SOURCE DATA:
■ ■ ■ ■ ■

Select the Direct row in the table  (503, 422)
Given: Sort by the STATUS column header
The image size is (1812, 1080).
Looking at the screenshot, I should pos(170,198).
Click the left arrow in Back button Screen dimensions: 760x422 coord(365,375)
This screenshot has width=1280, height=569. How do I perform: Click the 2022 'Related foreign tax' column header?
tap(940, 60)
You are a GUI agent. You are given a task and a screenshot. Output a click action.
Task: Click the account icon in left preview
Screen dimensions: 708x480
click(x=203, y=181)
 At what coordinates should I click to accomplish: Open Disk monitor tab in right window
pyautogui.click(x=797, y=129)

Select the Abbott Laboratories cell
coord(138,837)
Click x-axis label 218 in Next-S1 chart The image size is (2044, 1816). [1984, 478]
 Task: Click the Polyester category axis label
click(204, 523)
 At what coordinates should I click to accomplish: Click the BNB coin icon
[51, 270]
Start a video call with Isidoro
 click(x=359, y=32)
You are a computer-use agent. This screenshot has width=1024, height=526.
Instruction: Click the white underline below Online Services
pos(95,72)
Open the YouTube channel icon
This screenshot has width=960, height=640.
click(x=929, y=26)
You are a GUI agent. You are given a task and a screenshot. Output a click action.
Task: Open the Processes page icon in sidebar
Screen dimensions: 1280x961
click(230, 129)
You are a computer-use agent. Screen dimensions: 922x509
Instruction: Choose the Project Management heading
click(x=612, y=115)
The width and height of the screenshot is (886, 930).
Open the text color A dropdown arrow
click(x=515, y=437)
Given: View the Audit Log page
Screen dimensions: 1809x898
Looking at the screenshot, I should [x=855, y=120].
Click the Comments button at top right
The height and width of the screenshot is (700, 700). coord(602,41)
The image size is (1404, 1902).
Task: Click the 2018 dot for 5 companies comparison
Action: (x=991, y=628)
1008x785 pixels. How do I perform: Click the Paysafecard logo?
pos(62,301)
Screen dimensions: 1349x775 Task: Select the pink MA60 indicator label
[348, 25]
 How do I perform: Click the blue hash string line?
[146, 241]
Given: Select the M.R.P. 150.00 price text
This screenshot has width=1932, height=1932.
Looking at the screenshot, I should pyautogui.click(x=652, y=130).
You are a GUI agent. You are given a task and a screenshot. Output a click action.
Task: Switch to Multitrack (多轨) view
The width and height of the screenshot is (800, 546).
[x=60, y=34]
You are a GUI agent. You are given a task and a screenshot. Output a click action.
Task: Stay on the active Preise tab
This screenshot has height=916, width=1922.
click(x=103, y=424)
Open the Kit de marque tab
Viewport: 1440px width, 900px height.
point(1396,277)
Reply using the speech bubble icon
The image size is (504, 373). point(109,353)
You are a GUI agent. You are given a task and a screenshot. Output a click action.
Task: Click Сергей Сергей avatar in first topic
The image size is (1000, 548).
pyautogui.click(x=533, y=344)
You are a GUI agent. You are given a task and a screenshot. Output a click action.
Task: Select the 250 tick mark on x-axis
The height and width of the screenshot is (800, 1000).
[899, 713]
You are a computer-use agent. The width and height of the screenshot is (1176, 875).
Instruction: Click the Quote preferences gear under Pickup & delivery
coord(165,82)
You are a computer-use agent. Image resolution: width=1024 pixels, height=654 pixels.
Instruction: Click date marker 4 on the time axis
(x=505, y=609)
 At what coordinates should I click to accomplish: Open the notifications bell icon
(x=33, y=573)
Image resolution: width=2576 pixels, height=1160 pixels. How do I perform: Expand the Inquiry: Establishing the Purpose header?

■ ■ ■ ■ ■

TASK TO CARRY OUT: Please put every line of the records above into a JSON list of strings, one string per line, leaving out blank lines.

ANSWER TO THE EXERCISE:
[
  "Select the Direct row in the table  (503, 422)",
  "Given: Sort by the STATUS column header",
  "The image size is (1812, 1080).",
  "Looking at the screenshot, I should pos(170,198).",
  "Click the left arrow in Back button Screen dimensions: 760x422 coord(365,375)",
  "This screenshot has width=1280, height=569. How do I perform: Click the 2022 'Related foreign tax' column header?",
  "tap(940, 60)",
  "You are a GUI agent. You are given a task and a screenshot. Output a click action.",
  "Task: Click the account icon in left preview",
  "Screen dimensions: 708x480",
  "click(x=203, y=181)",
  " At what coordinates should I click to accomplish: Open Disk monitor tab in right window",
  "pyautogui.click(x=797, y=129)",
  "Select the Abbott Laboratories cell",
  "coord(138,837)",
  "Click x-axis label 218 in Next-S1 chart The image size is (2044, 1816). [1984, 478]",
  " Task: Click the Polyester category axis label",
  "click(204, 523)",
  " At what coordinates should I click to accomplish: Click the BNB coin icon",
  "[51, 270]",
  "Start a video call with Isidoro",
  " click(x=359, y=32)",
  "You are a computer-use agent. This screenshot has width=1024, height=526.",
  "Instruction: Click the white underline below Online Services",
  "pos(95,72)",
  "Open the YouTube channel icon",
  "This screenshot has width=960, height=640.",
  "click(x=929, y=26)",
  "You are a GUI agent. You are given a task and a screenshot. Output a click action.",
  "Task: Open the Processes page icon in sidebar",
  "Screen dimensions: 1280x961",
  "click(230, 129)",
  "You are a computer-use agent. Screen dimensions: 922x509",
  "Instruction: Choose the Project Management heading",
  "click(x=612, y=115)",
  "The width and height of the screenshot is (886, 930).",
  "Open the text color A dropdown arrow",
  "click(x=515, y=437)",
  "Given: View the Audit Log page",
  "Screen dimensions: 1809x898",
  "Looking at the screenshot, I should [x=855, y=120].",
  "Click the Comments button at top right",
  "The height and width of the screenshot is (700, 700). coord(602,41)",
  "The image size is (1404, 1902).",
  "Task: Click the 2018 dot for 5 companies comparison",
  "Action: (x=991, y=628)",
  "1008x785 pixels. How do I perform: Click the Paysafecard logo?",
  "pos(62,301)",
  "Screen dimensions: 1349x775 Task: Select the pink MA60 indicator label",
  "[348, 25]",
  " How do I perform: Click the blue hash string line?",
  "[146, 241]",
  "Given: Select the M.R.P. 150.00 price text",
  "This screenshot has width=1932, height=1932.",
  "Looking at the screenshot, I should pyautogui.click(x=652, y=130).",
  "You are a GUI agent. You are given a task and a screenshot. Output a click action.",
  "Task: Switch to Multitrack (多轨) view",
  "The width and height of the screenshot is (800, 546).",
  "[x=60, y=34]",
  "You are a GUI agent. You are given a task and a screenshot. Output a click action.",
  "Task: Stay on the active Preise tab",
  "This screenshot has height=916, width=1922.",
  "click(x=103, y=424)",
  "Open the Kit de marque tab",
  "Viewport: 1440px width, 900px height.",
  "point(1396,277)",
  "Reply using the speech bubble icon",
  "The image size is (504, 373). point(109,353)",
  "You are a GUI agent. You are given a task and a screenshot. Output a click action.",
  "Task: Click Сергей Сергей avatar in first topic",
  "The image size is (1000, 548).",
  "pyautogui.click(x=533, y=344)",
  "You are a GUI agent. You are given a task and a screenshot. Output a click action.",
  "Task: Select the 250 tick mark on x-axis",
  "The height and width of the screenshot is (800, 1000).",
  "[899, 713]",
  "You are a computer-use agent. The width and height of the screenshot is (1176, 875).",
  "Instruction: Click the Quote preferences gear under Pickup & delivery",
  "coord(165,82)",
  "You are a computer-use agent. Image resolution: width=1024 pixels, height=654 pixels.",
  "Instruction: Click date marker 4 on the time axis",
  "(x=505, y=609)",
  " At what coordinates should I click to accomplish: Open the notifications bell icon",
  "(x=33, y=573)",
  "Image resolution: width=2576 pixels, height=1160 pixels. How do I perform: Expand the Inquiry: Establishing the Purpose header?"
]